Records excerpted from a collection

= Beginning of Section =

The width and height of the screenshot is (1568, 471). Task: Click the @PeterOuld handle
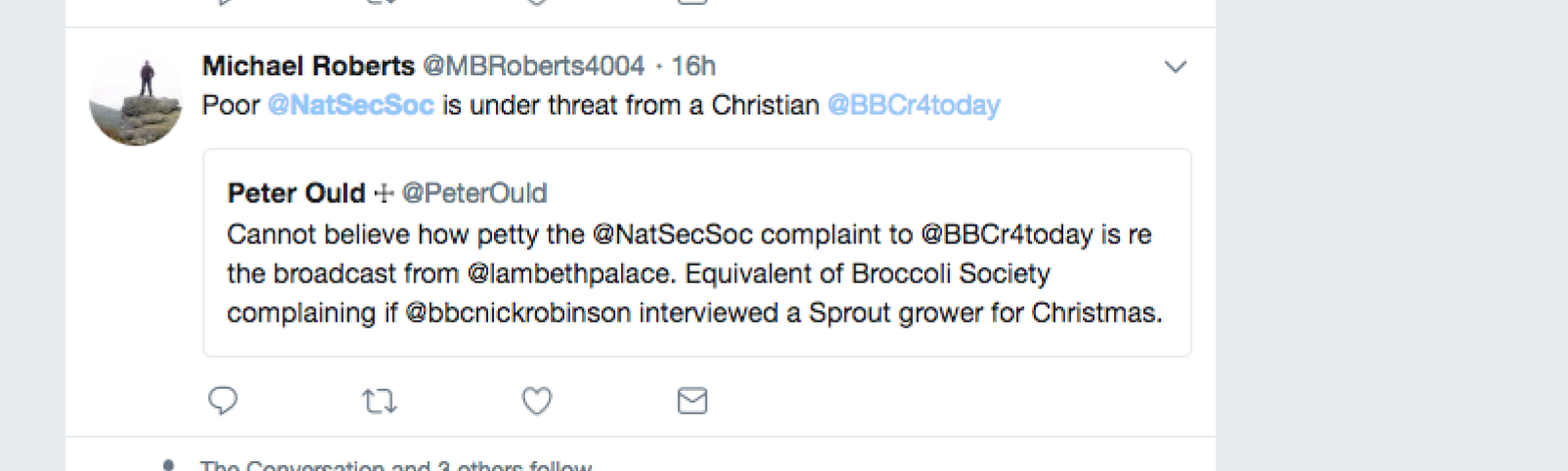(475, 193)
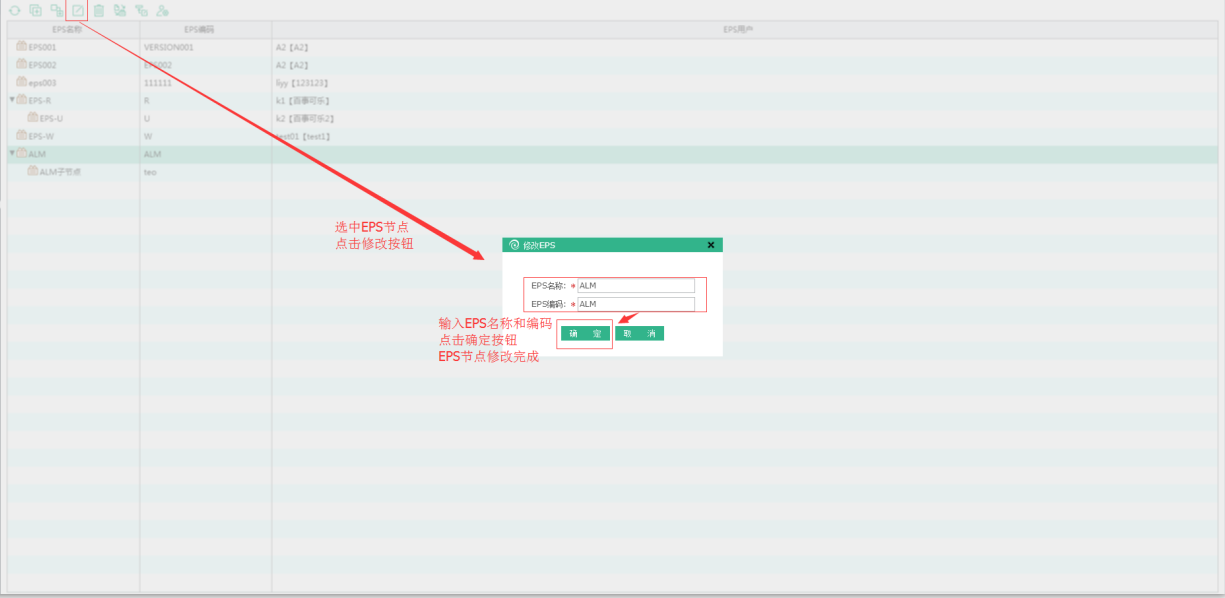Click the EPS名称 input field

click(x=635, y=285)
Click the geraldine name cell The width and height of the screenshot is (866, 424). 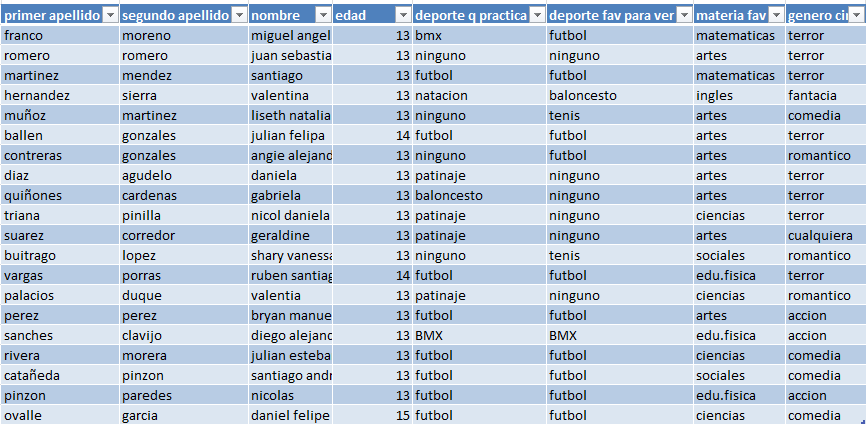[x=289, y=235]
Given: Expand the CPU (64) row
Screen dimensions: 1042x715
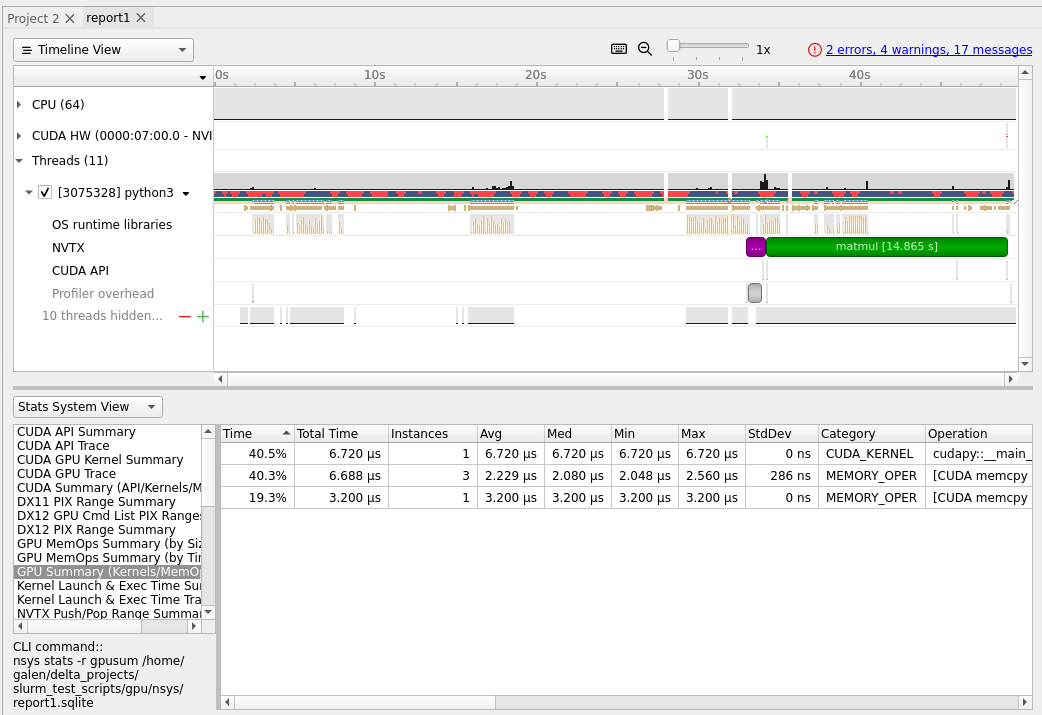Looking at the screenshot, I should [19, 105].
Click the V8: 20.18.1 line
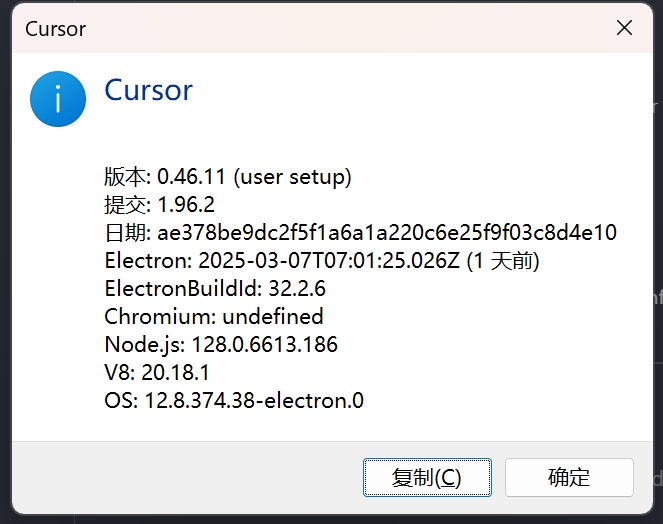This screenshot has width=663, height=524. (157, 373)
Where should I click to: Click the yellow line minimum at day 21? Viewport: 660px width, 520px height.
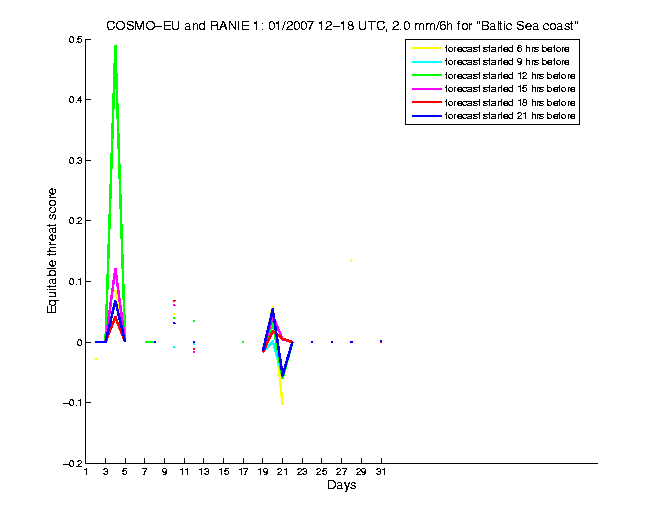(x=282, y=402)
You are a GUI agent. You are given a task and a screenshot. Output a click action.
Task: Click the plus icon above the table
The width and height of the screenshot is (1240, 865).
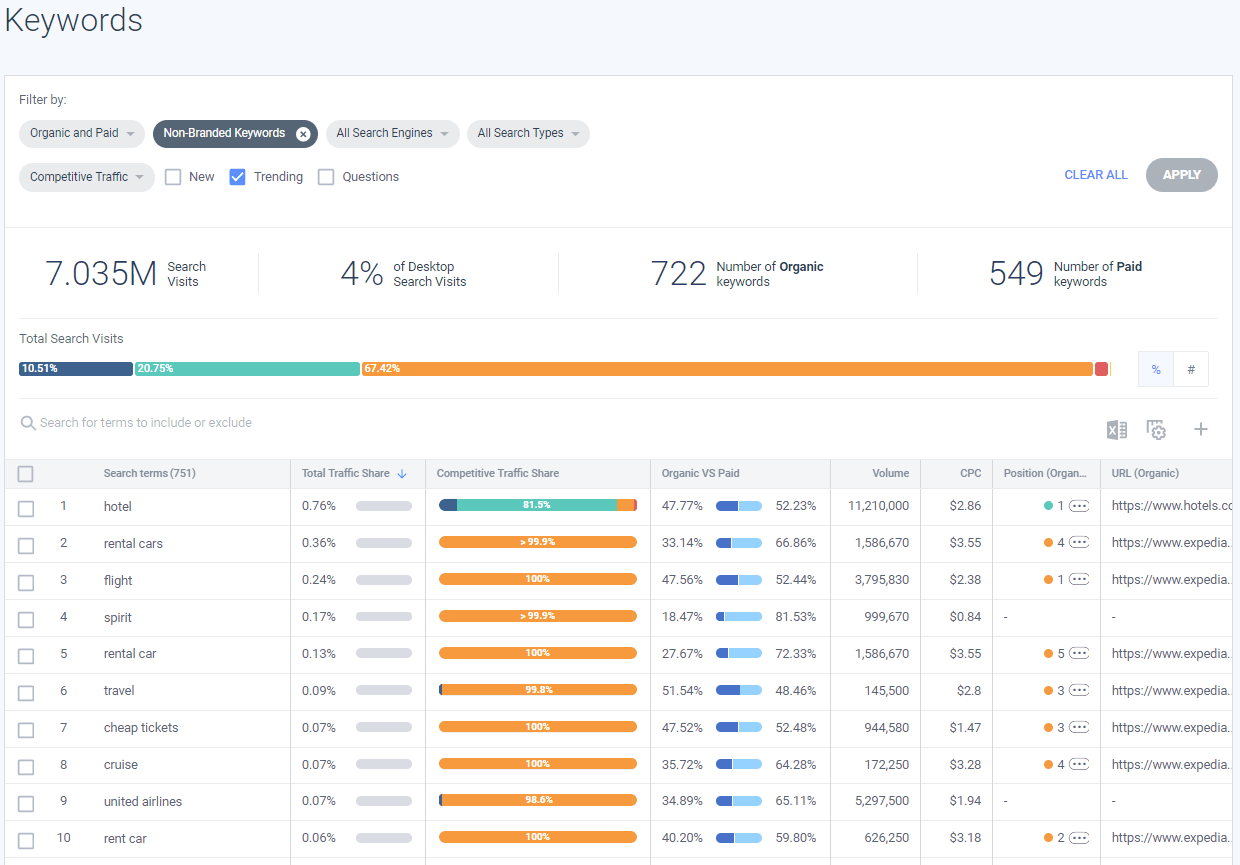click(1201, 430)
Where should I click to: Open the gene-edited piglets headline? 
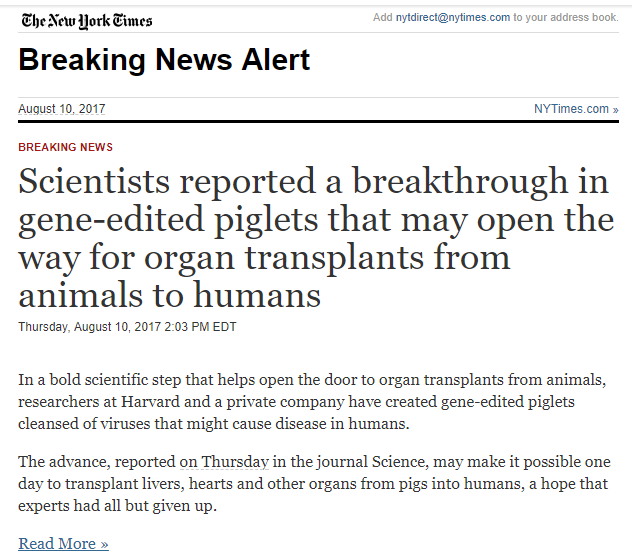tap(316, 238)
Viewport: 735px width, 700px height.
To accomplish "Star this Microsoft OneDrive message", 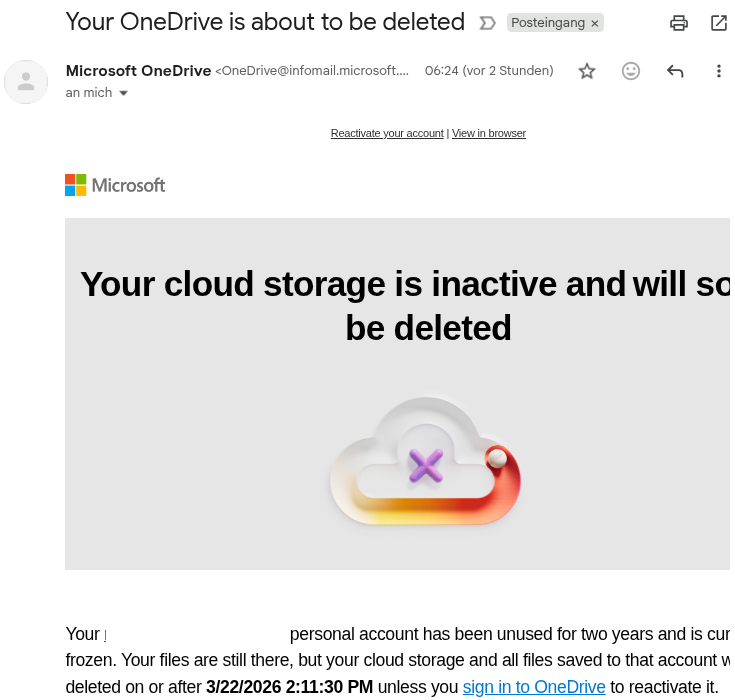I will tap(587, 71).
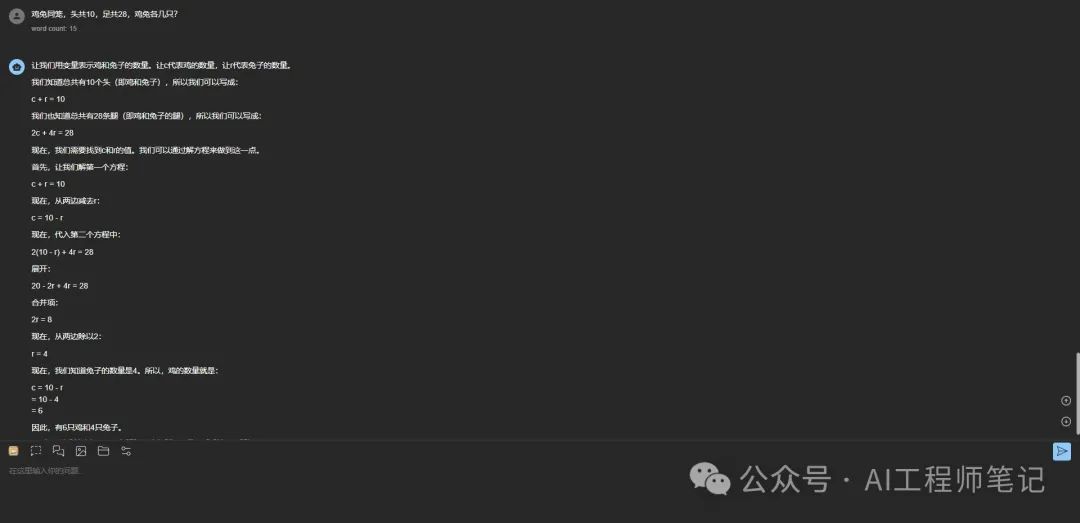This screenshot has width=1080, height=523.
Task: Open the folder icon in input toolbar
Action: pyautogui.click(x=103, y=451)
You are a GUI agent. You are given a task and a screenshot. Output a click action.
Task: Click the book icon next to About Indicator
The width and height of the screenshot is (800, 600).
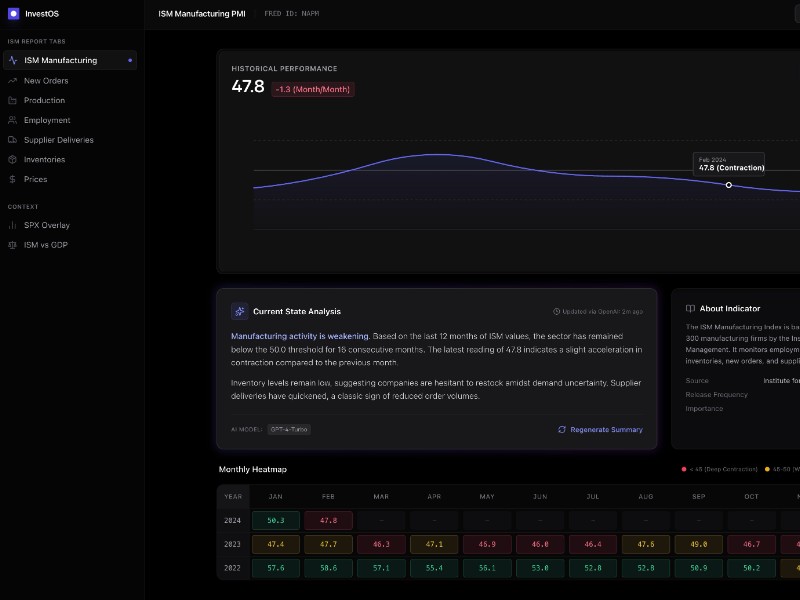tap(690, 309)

= End of Section =

## What the task asks
Please quote the records above exactly, beginning at the line that contains "The width and height of the screenshot is (800, 600)." and ending at their last line. Leave the pictures out.

## Answer box
The width and height of the screenshot is (800, 600).
tap(690, 309)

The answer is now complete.